Çarşamba günü onlarca Lee destekçisi, başkanı görebilmek umuduyla parlamento binası önünde toplandı. Birçoğu, onun neler başarabileceğini görmek için heyecanlı olduklarını söyledi.
Yazılım mühendisi Leo Kil, BBC'ye yaptığı açıklamada, "Seçildiği için çok mutluyum. Yemin törenini görmek için bütün gece burada kaldım." dedi.
"Adil bir dünya yaratmak gibi temel vaatlerini yerine getireceğine inanıyorum. Güney Kore'nin, yanlış yapan insanların kanunun sonuçlarını aldığı ve kanunların halka vaat edildiği gibi uygulandığı bir ülke olmasını umuyorum. Gerçekten yüksek beklentilerim var."

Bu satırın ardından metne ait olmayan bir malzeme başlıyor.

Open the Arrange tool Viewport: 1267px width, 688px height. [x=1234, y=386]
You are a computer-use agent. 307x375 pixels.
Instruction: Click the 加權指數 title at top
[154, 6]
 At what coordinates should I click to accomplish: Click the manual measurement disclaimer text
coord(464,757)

Lee'yi destekleyenlerden bir diğeri olan Yoo Gi-won ise "Yoon'un başkanlığı bana ülkenin mahvolacağı hissini verdi. Etrafımdaki herkesin acı çektiğini gördüm" dedi.
"Güney Kore bir süredir soğuk bir yerdi [ama şimdi] çok, çok mutluyum" diye ekledi.

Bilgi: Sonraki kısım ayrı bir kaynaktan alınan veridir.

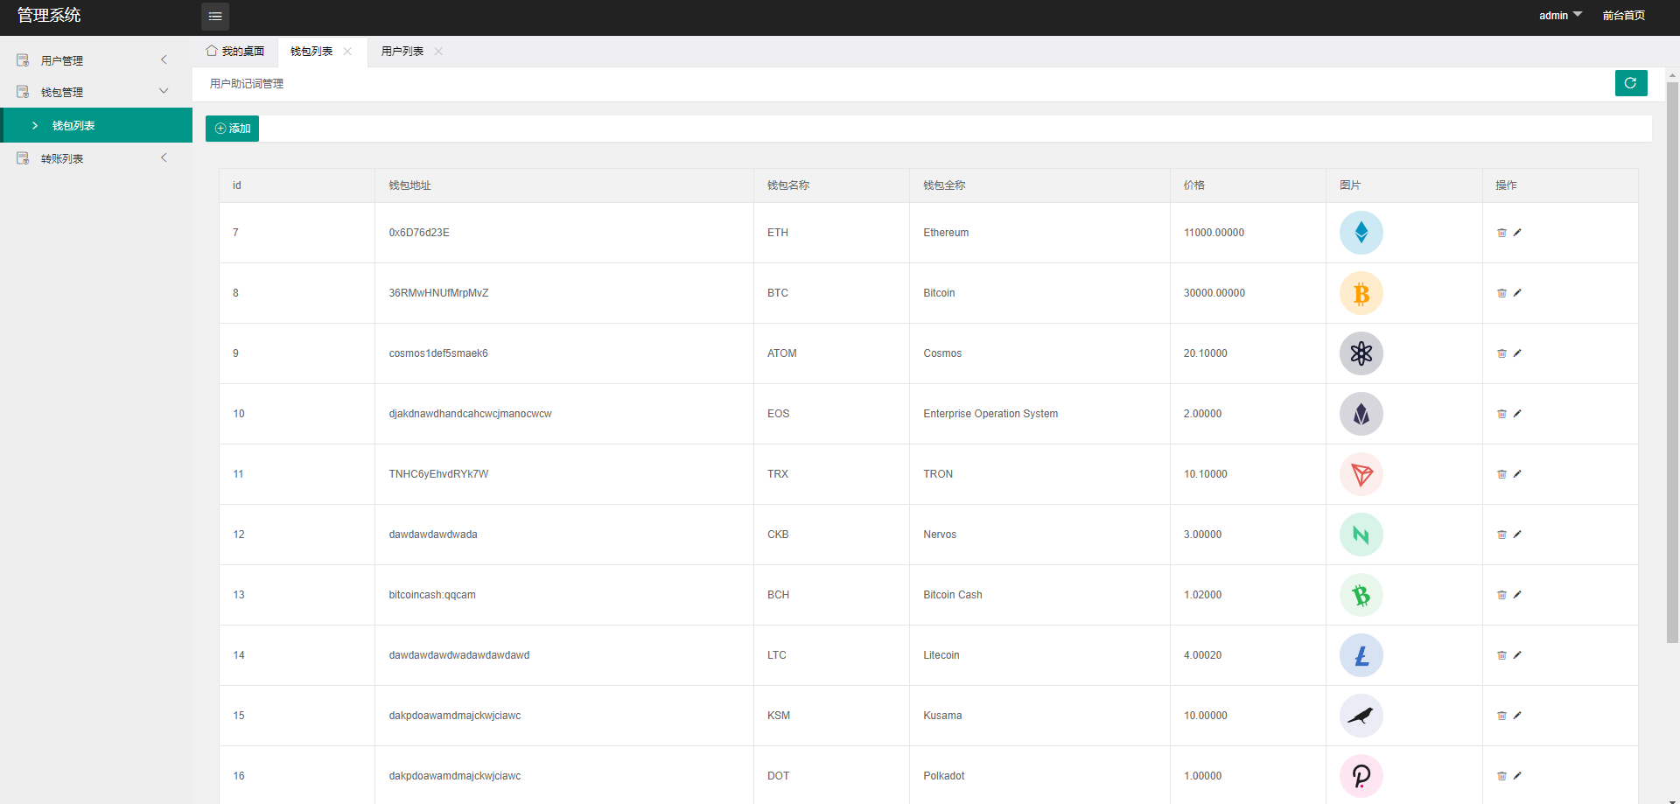Click the green refresh icon button
Screen dimensions: 1680x804
coord(1630,83)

Ancak heyecan sona erdiğinde Lee korkutucu bir gerçekle yüzleşecektir.
Birincisi, seçim yasalarını ihlal ettiği suçlamasıyla Yüksek Mahkeme'de hala yargılanıyor. Mahkeme, Lee'nin yarışmasını engelleyebilecek bir mahkumiyet nedeniyle müdahaleyi önlemek için davayı seçim sonrasına erteledi.

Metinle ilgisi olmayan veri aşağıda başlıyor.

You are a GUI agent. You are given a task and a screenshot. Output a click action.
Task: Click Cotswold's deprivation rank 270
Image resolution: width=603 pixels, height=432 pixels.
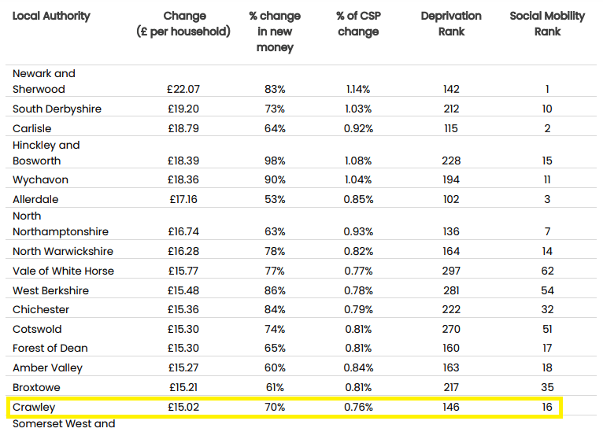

Lee'nin suçlu bulunması halinde ne olacağı henüz belli değil; ancak yasa, görevdeki başkanların ayaklanma ve vatana ihanet suçları hariç olmak üzere cezai suçlardan yargılanamayacağını söylüyor.
Daha da önemlisi, hâlâ derin öfke ve ayrışmalarla boğuşan bir milleti bir araya getirme mücadelesidir.
Bay Park, "Hem [önceki] Moon hem de Yoon yönetimleri altında yıllarca artan kutuplaşma, Güney Kore'nin siyasi manzarasını acımasızca böldü" dedi.
"Lee ulusal birlikten söz ediyor olabilir, ancak derin bir ikilemle karşı karşıya: Birçok kişinin bir ayaklanma girişimi olarak gördüğü bu olayın hesabını, iyileştirmeye çalıştığı bölünmeleri daha da derinleştirmeden nasıl soracak?"
PPP'nin kaybetmesine rağmen eski Devlet Başkanı Yoon'un hâlâ oldukça güçlü ve sesini duyurabilen bir destek tabanı var ve bunun yakın zamanda ortadan kalkması pek olası görünmüyor.
Destekçileri, çoğunlukla genç erkek seçmenler ve yaşlılar, sıklıkla güçlü sağcı söylemleri öne çıkarıyorlar ve birçoğu sıkıyönetim ilanının ülkeyi korumak için gerekli olduğuna inanıyor.
Birçok kişi ayrıca Yoon'un partisinin seçim yolsuzluğuna kurban gittiğine inanarak komplo teorileri üretiyor.
Yoon'un gidişiyle, çoğunluğu genç ve erkeklerden oluşan bu kitlenin boşluğunu kimin dolduracağı sorusu ortaya çıktı.
Özellikle bir isim öne çıktı: Başkanlık için yarışan ancak Salı günü erken saatlerde yapılan anketler kendisinin çok geride kaldığını gösterdiğinde vazgeçen Lee Jun Seok.
Özellikle feminist karşıtı görüşleri nedeniyle birçok genç erkek arasında popüler olan ve bu durum bazı kişilere, kadın eşitliğinin kutuplaştırıcı bir konu haline geldiği Yoon'u hatırlatıyor.
30'lu yaşlardaki genç erkekler bu kez normalden daha fazla oy kullanmaya geldi. Lee Jun-seok gibi adayların da desteğiyle oy kullananlar arasındaydılar.
PPP liderliğindeki hükümetten hesap sormak isteyenlerin yanı sıra Lee Jae-myung'un başkanlığının suya düşmesini isteyenler, bu yılki seçmen katılımının %79,4'e ulaşmasına yol açtı. Bu, 1997'den bu yana en yüksek oran.
İşte Lee'nin iktidara geldiği bu siyasi iklimde halkın öfkesini umuda dönüştürmeyi umuyor.
Bunu nasıl ve yapıp yapmayacağı ise yakından izlenecek bir soru.